**Provided records**:
◆ ◆ ◆

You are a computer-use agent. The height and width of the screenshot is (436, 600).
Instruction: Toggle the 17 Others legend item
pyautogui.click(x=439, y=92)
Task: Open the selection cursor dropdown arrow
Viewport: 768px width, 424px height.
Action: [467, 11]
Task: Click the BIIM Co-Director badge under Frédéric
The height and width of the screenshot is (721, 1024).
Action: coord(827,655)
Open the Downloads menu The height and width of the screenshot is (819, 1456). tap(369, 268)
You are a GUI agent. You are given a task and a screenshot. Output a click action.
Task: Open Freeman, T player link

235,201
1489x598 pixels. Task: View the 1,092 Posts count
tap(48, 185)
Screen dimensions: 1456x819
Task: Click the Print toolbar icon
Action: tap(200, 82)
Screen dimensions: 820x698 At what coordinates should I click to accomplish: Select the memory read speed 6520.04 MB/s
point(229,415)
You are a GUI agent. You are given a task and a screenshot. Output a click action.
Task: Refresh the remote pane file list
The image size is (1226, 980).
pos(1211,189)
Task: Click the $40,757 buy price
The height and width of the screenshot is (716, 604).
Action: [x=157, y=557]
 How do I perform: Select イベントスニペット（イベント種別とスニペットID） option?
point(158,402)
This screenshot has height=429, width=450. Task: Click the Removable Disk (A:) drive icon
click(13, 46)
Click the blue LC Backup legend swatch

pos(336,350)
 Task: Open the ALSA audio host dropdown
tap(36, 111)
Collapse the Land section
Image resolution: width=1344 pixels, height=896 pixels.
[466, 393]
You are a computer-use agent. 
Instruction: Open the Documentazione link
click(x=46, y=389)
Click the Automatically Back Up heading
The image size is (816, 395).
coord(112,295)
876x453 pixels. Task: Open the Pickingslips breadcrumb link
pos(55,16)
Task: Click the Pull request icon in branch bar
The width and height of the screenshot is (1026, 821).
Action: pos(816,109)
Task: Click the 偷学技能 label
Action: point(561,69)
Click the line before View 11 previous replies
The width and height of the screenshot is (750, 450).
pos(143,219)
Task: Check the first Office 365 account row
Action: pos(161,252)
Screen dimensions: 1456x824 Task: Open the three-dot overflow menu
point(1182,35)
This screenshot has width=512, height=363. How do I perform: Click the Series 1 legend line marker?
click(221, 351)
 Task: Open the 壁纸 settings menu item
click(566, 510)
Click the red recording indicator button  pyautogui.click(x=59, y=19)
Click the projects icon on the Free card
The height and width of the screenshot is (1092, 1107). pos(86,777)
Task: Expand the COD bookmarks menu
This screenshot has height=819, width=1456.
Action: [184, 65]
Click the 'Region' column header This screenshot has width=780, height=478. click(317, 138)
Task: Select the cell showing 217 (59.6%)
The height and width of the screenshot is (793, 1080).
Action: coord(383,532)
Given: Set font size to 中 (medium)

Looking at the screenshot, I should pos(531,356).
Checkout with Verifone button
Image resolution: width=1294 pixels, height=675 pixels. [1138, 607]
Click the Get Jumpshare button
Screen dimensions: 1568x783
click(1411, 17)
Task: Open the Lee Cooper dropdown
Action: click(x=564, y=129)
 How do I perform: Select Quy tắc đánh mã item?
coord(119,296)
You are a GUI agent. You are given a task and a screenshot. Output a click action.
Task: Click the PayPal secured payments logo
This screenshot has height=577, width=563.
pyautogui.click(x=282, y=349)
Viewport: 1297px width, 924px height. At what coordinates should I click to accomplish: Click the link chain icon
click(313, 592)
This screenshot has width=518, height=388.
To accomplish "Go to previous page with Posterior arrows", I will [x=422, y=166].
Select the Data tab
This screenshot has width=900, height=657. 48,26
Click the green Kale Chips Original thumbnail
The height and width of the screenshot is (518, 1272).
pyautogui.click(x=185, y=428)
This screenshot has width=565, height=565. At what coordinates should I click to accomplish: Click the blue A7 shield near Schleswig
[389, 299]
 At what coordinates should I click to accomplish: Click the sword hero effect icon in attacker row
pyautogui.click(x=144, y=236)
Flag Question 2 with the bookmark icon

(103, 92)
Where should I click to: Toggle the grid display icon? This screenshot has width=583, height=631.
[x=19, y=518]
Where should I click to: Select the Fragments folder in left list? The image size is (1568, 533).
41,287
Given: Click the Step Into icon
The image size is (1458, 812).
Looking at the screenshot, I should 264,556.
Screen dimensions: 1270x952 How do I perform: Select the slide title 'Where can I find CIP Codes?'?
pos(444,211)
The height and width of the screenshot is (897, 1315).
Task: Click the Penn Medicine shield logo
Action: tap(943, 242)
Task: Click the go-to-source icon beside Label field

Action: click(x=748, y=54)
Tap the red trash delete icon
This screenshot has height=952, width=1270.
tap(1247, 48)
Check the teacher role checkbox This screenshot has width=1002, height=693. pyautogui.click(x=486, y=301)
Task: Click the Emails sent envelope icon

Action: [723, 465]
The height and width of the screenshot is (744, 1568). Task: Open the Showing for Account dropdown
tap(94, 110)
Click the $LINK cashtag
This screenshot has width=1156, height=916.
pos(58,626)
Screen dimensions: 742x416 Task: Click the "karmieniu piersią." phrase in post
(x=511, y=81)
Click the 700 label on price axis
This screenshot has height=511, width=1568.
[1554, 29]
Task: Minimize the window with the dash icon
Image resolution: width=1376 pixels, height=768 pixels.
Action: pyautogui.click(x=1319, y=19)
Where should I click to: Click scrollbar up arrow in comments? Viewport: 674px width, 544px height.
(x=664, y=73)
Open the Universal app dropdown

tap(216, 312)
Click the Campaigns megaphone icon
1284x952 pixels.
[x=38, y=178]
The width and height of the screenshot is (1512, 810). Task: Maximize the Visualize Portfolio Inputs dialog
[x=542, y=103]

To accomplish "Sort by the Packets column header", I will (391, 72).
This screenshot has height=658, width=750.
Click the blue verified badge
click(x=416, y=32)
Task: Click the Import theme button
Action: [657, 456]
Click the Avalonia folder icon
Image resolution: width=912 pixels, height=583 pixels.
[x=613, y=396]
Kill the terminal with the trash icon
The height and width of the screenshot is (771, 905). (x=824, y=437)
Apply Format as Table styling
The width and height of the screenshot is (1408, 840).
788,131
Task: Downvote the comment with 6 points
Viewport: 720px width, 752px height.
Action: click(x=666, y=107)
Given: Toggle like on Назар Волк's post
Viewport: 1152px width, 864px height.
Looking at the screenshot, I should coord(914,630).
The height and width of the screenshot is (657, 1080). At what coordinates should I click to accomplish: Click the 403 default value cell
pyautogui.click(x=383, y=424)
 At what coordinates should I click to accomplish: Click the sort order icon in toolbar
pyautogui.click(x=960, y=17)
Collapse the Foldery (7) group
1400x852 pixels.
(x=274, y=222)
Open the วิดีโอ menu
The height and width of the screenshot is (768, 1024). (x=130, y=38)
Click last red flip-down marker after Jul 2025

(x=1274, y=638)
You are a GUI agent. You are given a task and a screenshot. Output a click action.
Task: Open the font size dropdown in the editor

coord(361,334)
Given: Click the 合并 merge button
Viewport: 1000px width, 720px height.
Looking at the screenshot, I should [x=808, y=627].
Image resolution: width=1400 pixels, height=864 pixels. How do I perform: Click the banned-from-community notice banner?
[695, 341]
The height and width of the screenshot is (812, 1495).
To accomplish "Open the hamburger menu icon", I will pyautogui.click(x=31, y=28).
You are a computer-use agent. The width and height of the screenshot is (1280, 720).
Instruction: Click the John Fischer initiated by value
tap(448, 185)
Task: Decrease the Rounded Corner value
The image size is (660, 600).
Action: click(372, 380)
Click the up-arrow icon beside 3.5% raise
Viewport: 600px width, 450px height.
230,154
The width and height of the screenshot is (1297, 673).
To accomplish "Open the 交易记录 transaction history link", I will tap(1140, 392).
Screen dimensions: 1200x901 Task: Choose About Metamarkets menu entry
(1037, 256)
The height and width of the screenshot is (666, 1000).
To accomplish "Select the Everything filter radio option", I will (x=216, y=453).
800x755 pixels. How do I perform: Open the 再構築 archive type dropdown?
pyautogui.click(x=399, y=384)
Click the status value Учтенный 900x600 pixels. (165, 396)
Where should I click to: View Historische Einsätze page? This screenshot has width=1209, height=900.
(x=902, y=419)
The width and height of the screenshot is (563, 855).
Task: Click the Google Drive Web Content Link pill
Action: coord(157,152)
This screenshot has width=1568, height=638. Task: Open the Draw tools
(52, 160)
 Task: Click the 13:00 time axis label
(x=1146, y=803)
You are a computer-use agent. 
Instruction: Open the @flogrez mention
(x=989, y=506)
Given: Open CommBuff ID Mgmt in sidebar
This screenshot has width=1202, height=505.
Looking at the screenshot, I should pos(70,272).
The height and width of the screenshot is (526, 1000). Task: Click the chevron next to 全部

◆ ◆ ◆

**What the task asks**: Copy out again every line from the one containing "Collapse the Land section" down to the one containing "click(313, 592)", both of those included, reproducing each line without any change.

**Reply**:
Collapse the Land section
Image resolution: width=1344 pixels, height=896 pixels.
[466, 393]
You are a computer-use agent. 
Instruction: Open the Documentazione link
click(x=46, y=389)
Click the Automatically Back Up heading
The image size is (816, 395).
coord(112,295)
876x453 pixels. Task: Open the Pickingslips breadcrumb link
pos(55,16)
Task: Click the Pull request icon in branch bar
The width and height of the screenshot is (1026, 821).
Action: pos(816,109)
Task: Click the 偷学技能 label
Action: point(561,69)
Click the line before View 11 previous replies
The width and height of the screenshot is (750, 450).
pos(143,219)
Task: Check the first Office 365 account row
Action: pos(161,252)
Screen dimensions: 1456x824 Task: Open the three-dot overflow menu
point(1182,35)
This screenshot has width=512, height=363. How do I perform: Click the Series 1 legend line marker?
click(221, 351)
 Task: Open the 壁纸 settings menu item
click(566, 510)
Click the red recording indicator button  pyautogui.click(x=59, y=19)
Click the projects icon on the Free card
The height and width of the screenshot is (1092, 1107). pos(86,777)
Task: Expand the COD bookmarks menu
This screenshot has height=819, width=1456.
Action: [184, 65]
Click the 'Region' column header This screenshot has width=780, height=478. click(317, 138)
Task: Select the cell showing 217 (59.6%)
The height and width of the screenshot is (793, 1080).
Action: coord(383,532)
Given: Set font size to 中 (medium)

Looking at the screenshot, I should pos(531,356).
Checkout with Verifone button
Image resolution: width=1294 pixels, height=675 pixels. [1138, 607]
Click the Get Jumpshare button
Screen dimensions: 1568x783
click(1411, 17)
Task: Open the Lee Cooper dropdown
Action: click(x=564, y=129)
 How do I perform: Select Quy tắc đánh mã item?
coord(119,296)
You are a GUI agent. You are given a task and a screenshot. Output a click action.
Task: Click the PayPal secured payments logo
This screenshot has height=577, width=563.
pyautogui.click(x=282, y=349)
Viewport: 1297px width, 924px height. At what coordinates should I click to accomplish: Click the link chain icon
click(313, 592)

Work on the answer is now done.